# WORK TO BE COMPLETED
Write out the lines starting at the one that holds "FPJ140/1A (325, 92)" and ending with the final line of the data, exactly and with no others.

Records drawn from a dataset:
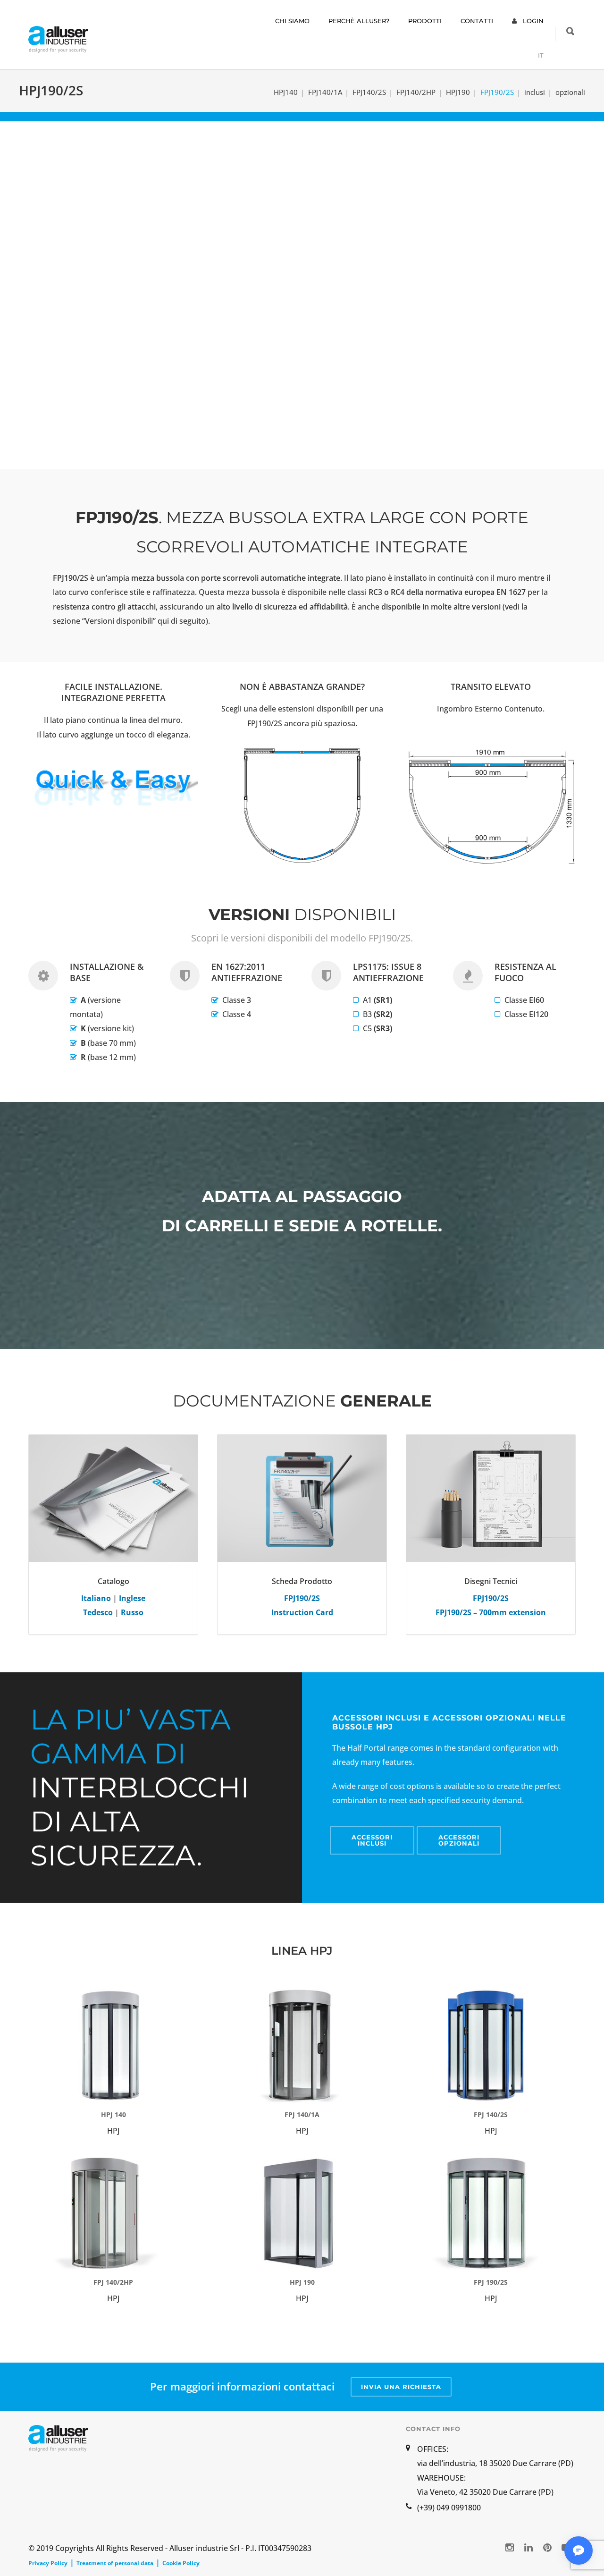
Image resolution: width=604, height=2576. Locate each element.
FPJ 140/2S (491, 2114)
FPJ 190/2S (491, 2282)
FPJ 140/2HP (113, 2282)
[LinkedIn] (528, 2547)
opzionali (570, 92)
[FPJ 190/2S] (491, 2213)
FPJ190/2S (491, 1598)
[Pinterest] (547, 2547)
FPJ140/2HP (416, 92)
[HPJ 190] (302, 2213)
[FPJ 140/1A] (302, 2045)
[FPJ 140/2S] (491, 2045)
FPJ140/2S (369, 92)
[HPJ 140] (113, 2045)
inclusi (534, 92)
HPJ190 (458, 92)
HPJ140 (286, 92)
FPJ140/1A (325, 92)
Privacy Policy (47, 2563)
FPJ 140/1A (302, 2114)
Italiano (96, 1598)
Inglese (132, 1598)
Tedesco (98, 1612)
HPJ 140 (113, 2114)
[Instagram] (509, 2547)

# SOLUTION FOR THIS TASK
FPJ140/1A (325, 92)
Privacy Policy (47, 2563)
FPJ 140/1A (302, 2114)
Italiano (96, 1598)
Inglese (132, 1598)
Tedesco (98, 1612)
HPJ 140 (113, 2114)
[Instagram] (509, 2547)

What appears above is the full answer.